Rain water is naturally acidic as a result of carbon dioxide dissolved in water and from volcanic emissions of sulphur. However, it is the chemical conversion of sulphur and nitrogen emissions from power stations, factories, vehicles and homes, where fossil fuels are burnt, that we call acid rain. These waste gases are carried by the wind, sometimes over long distances, and can in time be converted into sulphuric and nitric acids.
Natural sources of sulphur dioxide (SO2) include releases from volcanoes, oceans, biological decay and forest fires. Actual amounts released from natural sources in the world are difficult to quantify; in 1983 the United Nations Environment Programme estimated a figure of between 80 million and 288 million tonnes of sulphur oxides per year. Man-made sulphur dioxide emissions result from combustion or burning of fossil fuels, due to varying amounts of sulphur being present in these fuels.
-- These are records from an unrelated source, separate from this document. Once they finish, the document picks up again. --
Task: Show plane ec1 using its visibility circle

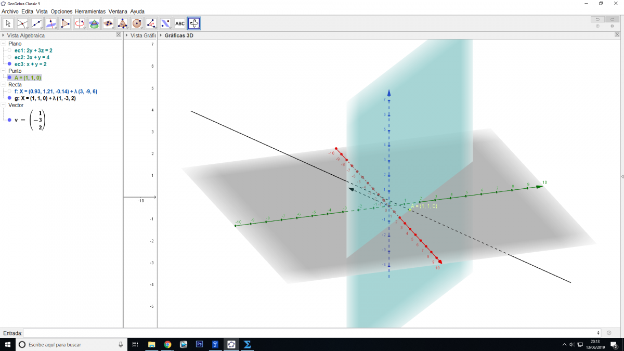Action: (9, 50)
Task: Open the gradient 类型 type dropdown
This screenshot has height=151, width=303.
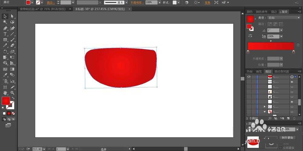Action: tap(284, 18)
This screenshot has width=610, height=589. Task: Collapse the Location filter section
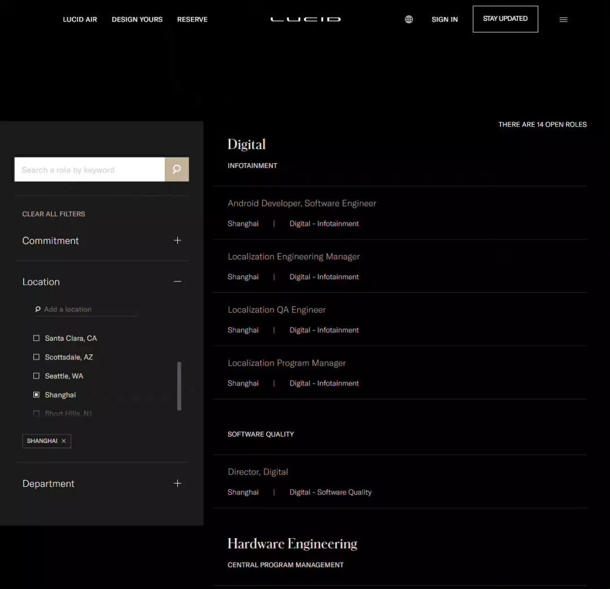click(177, 282)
Worldwide emissions of SO2 are thought to be around 69 million tonnes per year.
Levels of sulphur dioxide from combustion sources in the UK have declined in recent decades. Between 1970 and 1999, UK sulphur dioxide emissions fell by 82% due to recession, restructuring of industry, substitution of fuels (for example natural gas) and air pollution control technology. Power station emissions fell by 73% over the same period, but the percentage of UK emissions from power stations has actually increased to 65% of the 1999 total compared to 45% of the total in 1970.
Natural sources of nitrogen oxides (NOx) include volcanoes, lightening strikes and biological decay. Estimates range from between 20 million and 90 million tonnes per year NOx released from natural sources, compared to around 24 million tonnes from human sources world-wide. Nitrogen oxides are produced when fossil fuels are burned. The major sources of NOx in the UK in 1999 were road transport (44%), power stations (21%) and industry (including iron and steel, and refineries) (12%). Emissions of nitrogen oxides from road transport increased during the 1970s and 1980s before decreasing again during the 1990s. For example, in 1970, emissions of NOx from road transport in the UK were 0.769 million tonnes by in 1990 they had risen to over 1.31 million tonnes NOx. Since then, however, emissions from transport have been declining due to improvements in vehicle technology, such as the use of catalytic converters, and the use of cleaner fuels. In 1999 they were 0.714 million tonnes, lower than in 1970.
The geographical distribution of human acidic emission sources is not even. Nitrogen and sulphur emission sources are heavily concentrated in the Northern Hemisphere, particularly in Europe and North America. As a result, precipitation is generally more acidic in these countries, with an acidity in the range pH 4.1 to pH 5.1. ‘Normal’ or ‘unpolluted’ rainfall has a pH of 5.6.